23
votes

I currently automate my Apache Spark Pyspark scripts using clusters of EC2s using Sparks preconfigured ./ec2 directory. For automation and scheduling purposes, I would like to use Boto EMR module to send scripts up to the cluster.

I was able to bootstrap and install Spark on a cluster of EMRs. I am also able to launch a script on EMR by using my local machine's version of pyspark, and setting master like such:

$: MASTER=spark://<insert EMR master node of cluster here> ./bin/pyspark <myscriptname.py>

However, this requires me to run that script locally, and thus I am not able to fully leverage Boto's ability to 1) start the cluster 2) add the script steps and 3) stop the cluster. I've found examples using script-runner.sh and emr "step" commands for spark-shell (scala), but I assume there is an easier way to do this with the Python module (pyspark). Thanks so much in advance!

3

3 Answers

17
votes

Here is a great example of how it needs to be configured. Browse to "A quick example" for Python code.

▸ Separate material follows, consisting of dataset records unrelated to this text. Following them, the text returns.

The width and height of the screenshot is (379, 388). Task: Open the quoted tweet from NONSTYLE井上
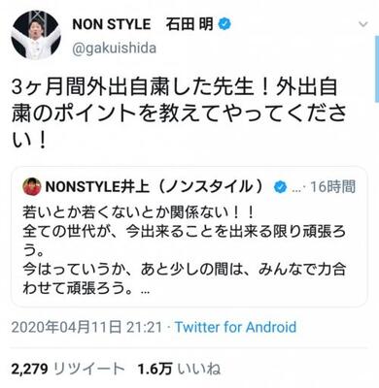tap(190, 237)
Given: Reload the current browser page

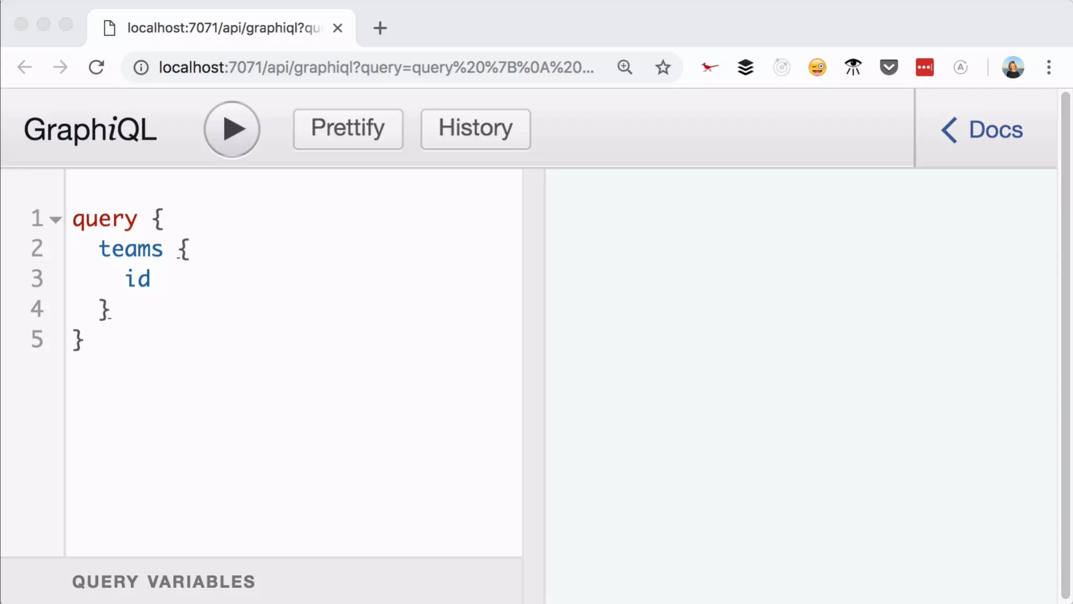Looking at the screenshot, I should tap(96, 67).
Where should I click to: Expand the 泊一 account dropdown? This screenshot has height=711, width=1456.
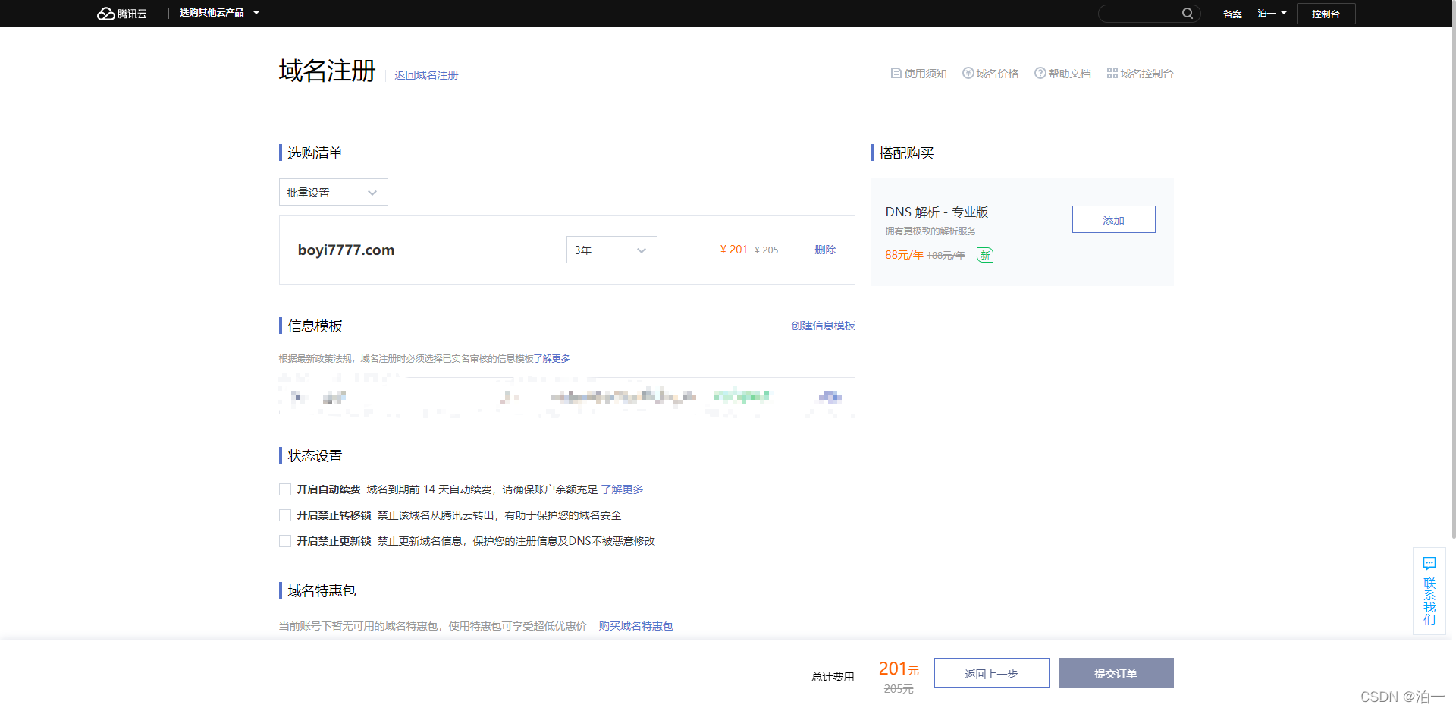(1271, 13)
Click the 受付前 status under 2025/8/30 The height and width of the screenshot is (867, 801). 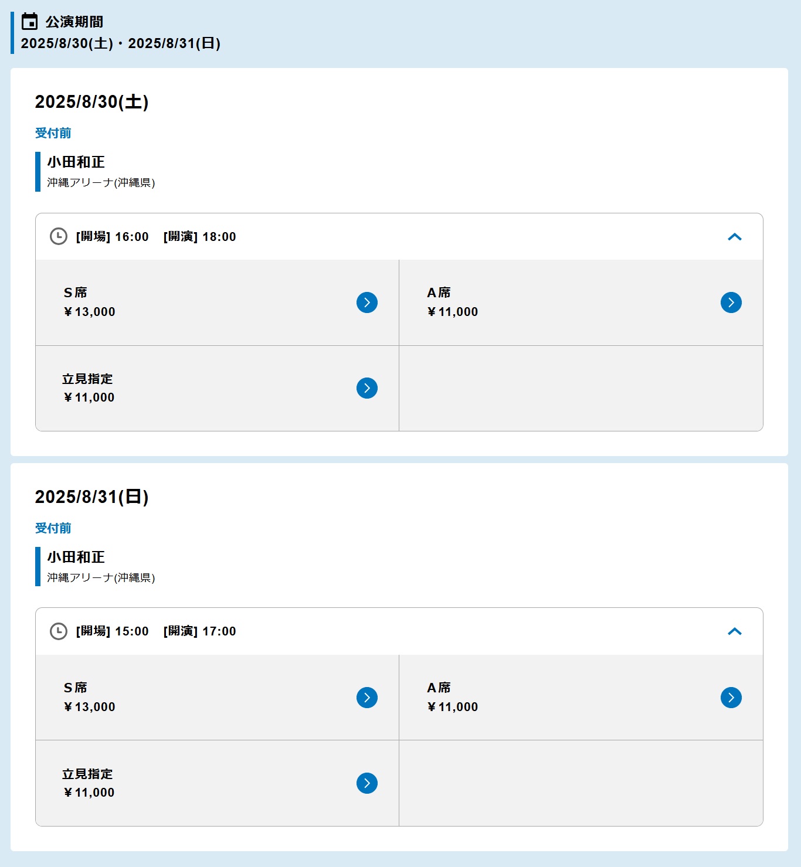tap(53, 133)
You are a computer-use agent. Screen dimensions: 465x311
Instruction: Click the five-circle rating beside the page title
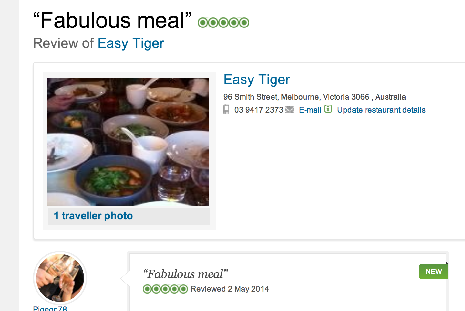tap(223, 23)
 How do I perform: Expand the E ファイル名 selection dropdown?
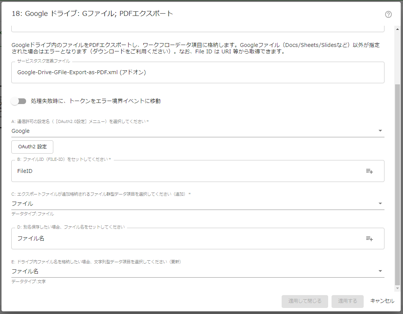(380, 271)
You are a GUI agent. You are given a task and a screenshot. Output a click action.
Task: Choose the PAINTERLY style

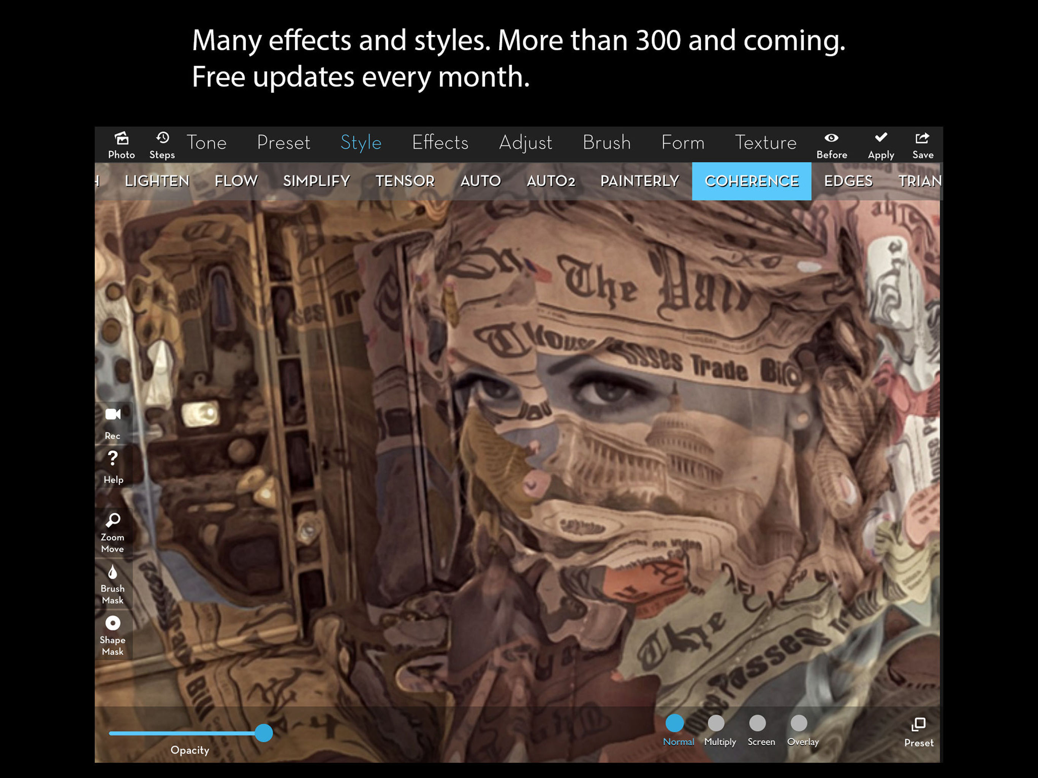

However, in order to make things working in emr-4.7.2, a few tweaks had to be made, so here is a AWS CLI command that worked for me:

aws emr add-steps --cluster-id <Your EMR cluster id> --steps Type=spark,Name=TestJob,Args=[--deploy-mode,cluster,--master,yarn,--conf,spark.yarn.submit.waitAppCompletion=true,s3a://your-source-bucket/code/pythonjob.py,s3a://your-source-bucket/data/data.csv,s3a://your-destination-bucket/test-output/],ActionOnFailure=CONTINUE

And here is a contents of pythonjob.py file:

from __future__ import print_function
from pyspark import SparkContext
import sys
if __name__ == "__main__":
    if len(sys.argv) != 3:
        print("Usage: testjob  ", file=sys.stderr)
        exit(-1)
    sc = SparkContext(appName="MyTestJob")
    dataTextAll = sc.textFile(sys.argv[1])
    dataRDD = dataTextAll.map(lambda x: x.split(",")).map(lambda y: (str(y[0]), float(y[1]))).reduceByKey(lambda a, b: a + b)
    dataRDD.saveAsTextFile(sys.argv[2])
    sc.stop()

It reads the data.csv file from S3, splits every row, converts first value to string and a second to float, groups by first value and sums the values in the second column, and writes the result back to S3.

A few comments:

  • I've decided to leave spark.yarn.submit.waitAppCompletion=true so that I can monitor job execution in console.
  • Input and output paths (sys.argv[1] and sys.argv[2] respectively) are passed to the script as part of the job sumbission (Args section in add-steps command).
  • Be aware that you must use s3a:// URI instead of s3n:// and s3:// for Hadoop 2.7+ when configuring your job.
  • If your cluster is in VPC, you need to create a VPC Endpoint for Amazon S3 if you intend to read/write from there in your EMR jobs.
5
votes

This might be helpful though it does not use boto.

Use aws cli to create the cluster and add steps(spark job) to it.

1)Create the cluster:

aws emr create-cluster --name "Spark cluster" --ami-version 3.8 --applications Name=Spark --ec2-attributes KeyName=ir --log-uri s3://Path/logs --instance-type m3.xlarge  --instance-count 1 --use-default-roles 

2) add step(spark job). Note that your python script should be stored in master node(in this case it is in /home/hadoop/spark ).

aws emr add-steps --cluster-id j-xxxxxxx --steps Name=Spark,Jar=s3://eu-west-1.elasticmapreduce/libs/script-runner/script-runner.jar,Args=[/home/hadoop/spark/bin/spark-submit,--deploy-mode,client,/home/hadoop/spark/myscript.py],ActionOnFailure=CONTINUE

you can also combine two steps into one and create cluster/run job and terminate the cluster.

Few notes: 1)I have tried multiple ways to read the script from S3 but no Luck :(

so I ended up copying it using either boto or aws cli to the node. 2) since I was testing that on one node in emr the deploy mode in step is client for client you should change that to cluster.

3
votes

you need to change the deploy-mode to cluster (instead of client) to access the script from S3.